## GIVEN EXERCISE
In the records below, copy out verbatim everything from the line containing "complete (482, 131)" down to the line containing "much (130, 772)", including both of those lines.

## DATA SUPPLIED
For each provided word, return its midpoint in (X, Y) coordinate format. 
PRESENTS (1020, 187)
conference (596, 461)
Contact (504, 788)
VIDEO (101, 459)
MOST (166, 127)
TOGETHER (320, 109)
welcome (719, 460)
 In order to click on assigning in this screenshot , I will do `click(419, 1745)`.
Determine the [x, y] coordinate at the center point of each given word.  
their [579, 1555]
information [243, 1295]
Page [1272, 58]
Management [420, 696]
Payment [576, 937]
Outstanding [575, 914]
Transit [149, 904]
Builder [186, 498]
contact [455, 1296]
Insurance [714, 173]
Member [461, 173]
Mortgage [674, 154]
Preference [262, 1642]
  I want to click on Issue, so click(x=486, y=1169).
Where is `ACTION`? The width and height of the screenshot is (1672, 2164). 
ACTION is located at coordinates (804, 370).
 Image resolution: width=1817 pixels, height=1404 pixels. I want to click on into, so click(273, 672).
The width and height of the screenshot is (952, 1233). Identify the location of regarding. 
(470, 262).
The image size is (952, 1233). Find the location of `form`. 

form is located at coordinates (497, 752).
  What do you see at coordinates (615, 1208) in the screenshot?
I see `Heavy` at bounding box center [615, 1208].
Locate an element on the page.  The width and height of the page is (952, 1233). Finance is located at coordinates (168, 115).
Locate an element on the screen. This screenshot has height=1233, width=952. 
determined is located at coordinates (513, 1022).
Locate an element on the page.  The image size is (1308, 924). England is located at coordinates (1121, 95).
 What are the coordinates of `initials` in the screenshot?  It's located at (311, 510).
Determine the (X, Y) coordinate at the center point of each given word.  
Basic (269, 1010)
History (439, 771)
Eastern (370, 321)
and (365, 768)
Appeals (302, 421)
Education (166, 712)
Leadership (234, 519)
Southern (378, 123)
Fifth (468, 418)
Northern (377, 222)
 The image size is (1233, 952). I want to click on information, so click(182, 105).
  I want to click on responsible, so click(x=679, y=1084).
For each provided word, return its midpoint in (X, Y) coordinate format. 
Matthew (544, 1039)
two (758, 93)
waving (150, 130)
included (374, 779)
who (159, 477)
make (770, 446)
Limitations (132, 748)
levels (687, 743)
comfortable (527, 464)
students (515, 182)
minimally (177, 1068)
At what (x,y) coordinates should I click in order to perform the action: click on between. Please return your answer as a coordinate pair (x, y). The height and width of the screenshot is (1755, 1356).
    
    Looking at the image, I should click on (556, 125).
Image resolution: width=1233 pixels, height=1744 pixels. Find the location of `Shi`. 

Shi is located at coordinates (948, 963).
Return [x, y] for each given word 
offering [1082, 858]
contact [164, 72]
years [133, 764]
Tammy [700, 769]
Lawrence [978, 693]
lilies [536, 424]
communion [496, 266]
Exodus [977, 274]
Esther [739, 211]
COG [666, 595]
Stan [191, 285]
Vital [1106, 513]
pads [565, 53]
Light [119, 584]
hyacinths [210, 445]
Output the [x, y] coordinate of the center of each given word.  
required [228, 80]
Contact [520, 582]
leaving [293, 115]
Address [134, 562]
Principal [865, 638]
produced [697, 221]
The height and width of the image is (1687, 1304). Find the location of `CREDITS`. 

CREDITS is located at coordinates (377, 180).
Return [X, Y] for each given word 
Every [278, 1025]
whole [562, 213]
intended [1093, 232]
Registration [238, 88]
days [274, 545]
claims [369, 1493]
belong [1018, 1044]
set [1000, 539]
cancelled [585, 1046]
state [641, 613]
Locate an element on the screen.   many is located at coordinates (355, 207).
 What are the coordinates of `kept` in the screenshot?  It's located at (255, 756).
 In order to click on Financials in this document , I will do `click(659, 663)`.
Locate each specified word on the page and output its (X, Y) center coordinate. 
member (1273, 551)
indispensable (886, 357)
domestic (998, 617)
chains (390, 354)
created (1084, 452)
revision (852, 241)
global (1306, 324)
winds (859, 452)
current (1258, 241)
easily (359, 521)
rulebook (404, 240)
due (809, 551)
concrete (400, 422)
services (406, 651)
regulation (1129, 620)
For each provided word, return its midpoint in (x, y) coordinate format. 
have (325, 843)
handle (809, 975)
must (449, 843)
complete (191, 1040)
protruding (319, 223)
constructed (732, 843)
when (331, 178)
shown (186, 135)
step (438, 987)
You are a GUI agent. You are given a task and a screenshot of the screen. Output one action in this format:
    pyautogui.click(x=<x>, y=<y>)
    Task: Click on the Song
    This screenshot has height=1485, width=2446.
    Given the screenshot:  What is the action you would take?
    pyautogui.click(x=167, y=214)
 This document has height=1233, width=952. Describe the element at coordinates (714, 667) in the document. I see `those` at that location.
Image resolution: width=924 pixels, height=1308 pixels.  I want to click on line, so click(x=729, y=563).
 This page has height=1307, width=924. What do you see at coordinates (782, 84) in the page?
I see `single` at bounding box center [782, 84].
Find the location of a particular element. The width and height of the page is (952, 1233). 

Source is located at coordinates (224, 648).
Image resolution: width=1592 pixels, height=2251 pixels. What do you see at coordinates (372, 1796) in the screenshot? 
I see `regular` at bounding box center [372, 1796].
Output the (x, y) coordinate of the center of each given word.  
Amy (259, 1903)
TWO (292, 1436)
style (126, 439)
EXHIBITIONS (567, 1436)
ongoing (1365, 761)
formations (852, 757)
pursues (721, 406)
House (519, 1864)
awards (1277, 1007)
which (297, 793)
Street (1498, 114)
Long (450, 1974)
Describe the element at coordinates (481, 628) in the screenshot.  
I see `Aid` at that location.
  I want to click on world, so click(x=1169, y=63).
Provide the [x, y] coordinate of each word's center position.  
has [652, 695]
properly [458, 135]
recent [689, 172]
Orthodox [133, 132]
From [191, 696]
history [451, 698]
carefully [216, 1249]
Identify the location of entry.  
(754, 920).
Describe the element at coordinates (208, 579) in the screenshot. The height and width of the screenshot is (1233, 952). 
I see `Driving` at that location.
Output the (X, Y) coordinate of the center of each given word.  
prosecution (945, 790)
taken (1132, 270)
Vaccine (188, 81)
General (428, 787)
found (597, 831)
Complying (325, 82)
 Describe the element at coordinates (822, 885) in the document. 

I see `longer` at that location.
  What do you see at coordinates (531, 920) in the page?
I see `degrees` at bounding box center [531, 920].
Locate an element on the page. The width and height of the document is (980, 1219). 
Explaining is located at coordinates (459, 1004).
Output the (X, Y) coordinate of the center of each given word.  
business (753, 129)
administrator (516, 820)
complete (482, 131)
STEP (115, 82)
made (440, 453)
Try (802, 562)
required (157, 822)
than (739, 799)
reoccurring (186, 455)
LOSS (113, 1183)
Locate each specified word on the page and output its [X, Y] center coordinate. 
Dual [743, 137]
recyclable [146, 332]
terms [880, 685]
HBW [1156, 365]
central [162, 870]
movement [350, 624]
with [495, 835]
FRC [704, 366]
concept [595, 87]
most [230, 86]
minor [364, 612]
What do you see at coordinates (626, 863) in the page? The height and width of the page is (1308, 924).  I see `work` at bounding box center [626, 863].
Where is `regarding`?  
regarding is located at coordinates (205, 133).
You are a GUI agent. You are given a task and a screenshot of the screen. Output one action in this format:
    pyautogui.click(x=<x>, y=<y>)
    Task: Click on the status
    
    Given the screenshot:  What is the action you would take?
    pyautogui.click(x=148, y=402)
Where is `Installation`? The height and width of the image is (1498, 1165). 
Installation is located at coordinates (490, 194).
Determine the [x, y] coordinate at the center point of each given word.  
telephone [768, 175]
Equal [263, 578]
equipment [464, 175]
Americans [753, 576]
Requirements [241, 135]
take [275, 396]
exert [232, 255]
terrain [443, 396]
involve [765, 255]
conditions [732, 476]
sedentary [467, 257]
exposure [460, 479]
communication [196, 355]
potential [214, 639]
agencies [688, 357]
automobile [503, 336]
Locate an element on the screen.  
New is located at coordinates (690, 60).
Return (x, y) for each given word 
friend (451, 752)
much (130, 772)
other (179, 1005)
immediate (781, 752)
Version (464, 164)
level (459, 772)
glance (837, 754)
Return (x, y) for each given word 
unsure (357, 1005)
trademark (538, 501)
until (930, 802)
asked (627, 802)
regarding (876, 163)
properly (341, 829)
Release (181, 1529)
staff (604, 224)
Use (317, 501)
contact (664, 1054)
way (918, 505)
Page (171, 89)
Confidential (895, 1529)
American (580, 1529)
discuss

## EXERCISE ANSWER
complete (482, 131)
STEP (115, 82)
made (440, 453)
Try (802, 562)
required (157, 822)
than (739, 799)
reoccurring (186, 455)
LOSS (113, 1183)
Locate each specified word on the page and output its [X, Y] center coordinate. 
Dual [743, 137]
recyclable [146, 332]
terms [880, 685]
HBW [1156, 365]
central [162, 870]
movement [350, 624]
with [495, 835]
FRC [704, 366]
concept [595, 87]
most [230, 86]
minor [364, 612]
What do you see at coordinates (626, 863) in the page? The height and width of the page is (1308, 924).  I see `work` at bounding box center [626, 863].
Where is `regarding`?  
regarding is located at coordinates (205, 133).
You are a GUI agent. You are given a task and a screenshot of the screen. Output one action in this format:
    pyautogui.click(x=<x>, y=<y>)
    Task: Click on the status
    
    Given the screenshot:  What is the action you would take?
    pyautogui.click(x=148, y=402)
Where is `Installation`? The height and width of the image is (1498, 1165). 
Installation is located at coordinates (490, 194).
Determine the [x, y] coordinate at the center point of each given word.  
telephone [768, 175]
Equal [263, 578]
equipment [464, 175]
Americans [753, 576]
Requirements [241, 135]
take [275, 396]
exert [232, 255]
terrain [443, 396]
involve [765, 255]
conditions [732, 476]
sedentary [467, 257]
exposure [460, 479]
communication [196, 355]
potential [214, 639]
agencies [688, 357]
automobile [503, 336]
Locate an element on the screen.  
New is located at coordinates (690, 60).
Return (x, y) for each given word 
friend (451, 752)
much (130, 772)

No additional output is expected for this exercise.